A new study suggests that a molecular pathway linked to the brain’s reward system may be a new target for alcohol abuse treatments.
The study, tracking a group of proteins called mTORC1 in mice, was supported by the National Institute on Alcohol Abuse and Alcoholism (NIAAA) of the National Institutes of Health (NIH).
“By advancing our understanding of the neuroscience and treatment of alcohol problems, these findings open new avenues for research and discovery,” says Kenneth R. Warren, Ph.D, NIAAA Acting Director.
mTORC1 can be found in cells throughout a mammal’s body. The proteins send signals that help regulate the size and number of cells and are involved in other cellular functions.
For example, mTORC1 in the central nervous system has been linked to learning and memory. Since dysfunctions in these cellular mechanisms related to learning and memory problems can also contribute to alcohol abuse disorders, researchers wondered if mTORC1, in particular, could be involved in alcohol problems.
In mice that had consumed alcohol, scientists observed an increase in mTORC1 cellular products in the nucleus accumbens—an area in the brain of rodents and humans that is part of the reward system associated with cravings for alcohol and other addictive substances. These results suggest that alcohol triggers action in the mTORC1 pathway.
When the rodents were given rapamycin, an immune-suppressant drug that blocks the mTORC1 pathway, they decreased their excessive alcohol consumption, binge drinking, and alcohol-seeking behavior. Rapamycin is currently given to organ transplant patients to help ensure that the transplanted organs aren’t rejected.

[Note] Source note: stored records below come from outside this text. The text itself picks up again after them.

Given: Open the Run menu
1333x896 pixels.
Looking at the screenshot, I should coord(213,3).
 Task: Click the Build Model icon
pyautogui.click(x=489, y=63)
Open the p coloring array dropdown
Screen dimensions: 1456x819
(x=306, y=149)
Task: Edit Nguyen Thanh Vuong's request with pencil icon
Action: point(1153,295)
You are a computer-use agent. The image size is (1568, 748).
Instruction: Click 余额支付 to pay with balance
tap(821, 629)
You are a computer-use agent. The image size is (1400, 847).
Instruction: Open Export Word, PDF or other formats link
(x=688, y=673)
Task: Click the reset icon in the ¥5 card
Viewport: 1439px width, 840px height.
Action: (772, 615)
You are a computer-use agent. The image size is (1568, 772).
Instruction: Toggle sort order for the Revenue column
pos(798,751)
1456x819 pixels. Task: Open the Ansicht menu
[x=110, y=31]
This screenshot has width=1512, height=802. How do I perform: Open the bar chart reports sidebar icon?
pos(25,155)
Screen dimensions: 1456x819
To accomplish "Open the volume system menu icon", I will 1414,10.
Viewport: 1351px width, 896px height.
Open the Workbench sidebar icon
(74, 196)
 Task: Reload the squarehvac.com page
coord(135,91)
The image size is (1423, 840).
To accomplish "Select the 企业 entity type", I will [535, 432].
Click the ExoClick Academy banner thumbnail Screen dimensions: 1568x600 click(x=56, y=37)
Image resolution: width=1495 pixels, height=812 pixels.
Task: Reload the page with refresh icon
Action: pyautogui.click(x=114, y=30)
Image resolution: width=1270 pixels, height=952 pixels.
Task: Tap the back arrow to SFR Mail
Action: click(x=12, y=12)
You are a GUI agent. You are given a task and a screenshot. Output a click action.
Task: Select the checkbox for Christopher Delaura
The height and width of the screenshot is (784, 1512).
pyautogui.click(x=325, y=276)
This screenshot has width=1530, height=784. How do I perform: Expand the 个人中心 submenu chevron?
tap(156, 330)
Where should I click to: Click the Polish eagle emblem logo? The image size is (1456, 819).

“Our findings show that the mTORC1 pathway is an important contributor to mechanisms that underlie alcohol-seeking behavior,” says Dorit Ron, Ph.D., a professor of neurology at UCSF and a principal investigator at the Ernest Gallo Clinic and Research Center.
“They also suggest that novel rapamycin-like compounds might be useful treatments for alcohol use disorders,” she says.
The findings are published online in Proceedings of the National Academy of Sciences.